Se si prende il caso dell’industria chimica, le opzioni possibili per la decarbonizzazione risultano quindi sostanzialmente due. La prima consiste nel continuare a produrre utilizzando idrocarburi fossili e dotando gli impianti di produzione di sistemi CCS, Carbon Capture & Storage per ridurre le emissioni di CO2. La seconda consiste appunto nell’utilizzo di CO2 catturata da altri processi in un sistema CCU. Per la via CCU sono peraltro richieste grandi quantità di energia elettrica a zero emissioni per la produzione dell’idrogeno da utilizzare nella conversione della CO2, che – come nel caso prima descritto della produzione di acciaio verde – rende poco competitiva la produzione domestica europea rispetto all’importazione da località cha hanno accesso a risorse di energia rinnovabile a costo molto inferiore.
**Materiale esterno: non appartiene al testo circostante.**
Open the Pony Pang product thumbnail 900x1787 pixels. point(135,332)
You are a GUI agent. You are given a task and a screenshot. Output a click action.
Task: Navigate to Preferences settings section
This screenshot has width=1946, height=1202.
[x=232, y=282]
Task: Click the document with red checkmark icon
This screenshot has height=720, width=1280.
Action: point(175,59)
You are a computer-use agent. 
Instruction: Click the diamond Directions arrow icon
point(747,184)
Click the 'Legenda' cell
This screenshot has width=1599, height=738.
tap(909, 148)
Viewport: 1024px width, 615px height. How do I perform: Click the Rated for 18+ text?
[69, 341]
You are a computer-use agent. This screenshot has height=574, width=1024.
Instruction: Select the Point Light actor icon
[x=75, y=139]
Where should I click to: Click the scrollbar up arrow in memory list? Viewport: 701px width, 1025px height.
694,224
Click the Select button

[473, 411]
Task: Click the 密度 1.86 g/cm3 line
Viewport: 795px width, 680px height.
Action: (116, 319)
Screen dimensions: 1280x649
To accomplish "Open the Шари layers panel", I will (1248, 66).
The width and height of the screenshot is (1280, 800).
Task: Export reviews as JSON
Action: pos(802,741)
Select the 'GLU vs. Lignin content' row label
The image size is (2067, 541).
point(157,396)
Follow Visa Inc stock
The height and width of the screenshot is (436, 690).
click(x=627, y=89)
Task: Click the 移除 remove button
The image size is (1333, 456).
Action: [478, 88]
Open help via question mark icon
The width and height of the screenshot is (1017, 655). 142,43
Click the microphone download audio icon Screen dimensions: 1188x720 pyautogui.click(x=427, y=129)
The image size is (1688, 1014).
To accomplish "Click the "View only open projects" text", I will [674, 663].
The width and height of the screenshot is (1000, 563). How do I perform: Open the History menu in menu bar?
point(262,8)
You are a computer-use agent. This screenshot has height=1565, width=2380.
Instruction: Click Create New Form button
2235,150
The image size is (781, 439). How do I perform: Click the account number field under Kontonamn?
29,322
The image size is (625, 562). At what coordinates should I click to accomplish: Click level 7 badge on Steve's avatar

Anche per gli e-fuels, la produzione sarà economicamente più competitiva in aree geografiche diverse dall’Europa. Gli e-fuels potranno contribuire a decarbonizzare il trasporto navale e aereo, dove l’elevata densità del combustibile, resa possibile dalla presenza di carbonio, è una necessità. Sarà molto più arduo per gli e-fuels competere nella decarbonizzazione dalla mobilità leggera, dove l’elettrificazione diretta ha forti vantaggi economici legati alla maggiore efficienza energetica dall’elettricità alla ruota, rispetto agli e-fuels.

In prospettiva, la CCU è rappresenta indubbiamente una filiera interessante, che però non deve essere vista come una soluzione per evitare le emissioni di CO2 di un emettitore industriale, bensì come una possibilità per rispondere a una domanda di mercato di molecole contenenti carbonio per l’industria chimica e per la mobilità.

Come è cambiato negli ultimi anni l’atteggiamento verso la CCS da parte delle imprese?

Negli ultimi due o tre anni c’è stato un cambiamento molto rapido e molto profondo. C’è interesse perché la riduzione delle emissioni è diventato un tema con forti implicazioni economiche e reputazionali e le industrie sono alla ricerca di soluzioni. Molte imprese hanno compreso che oltre all’elettrificazione e all’idrogeno, anche la CCS Carbon Capture & Storage può svolgere un ruolo importante per la decarbonizzazione, specie in alcuni settori industriali.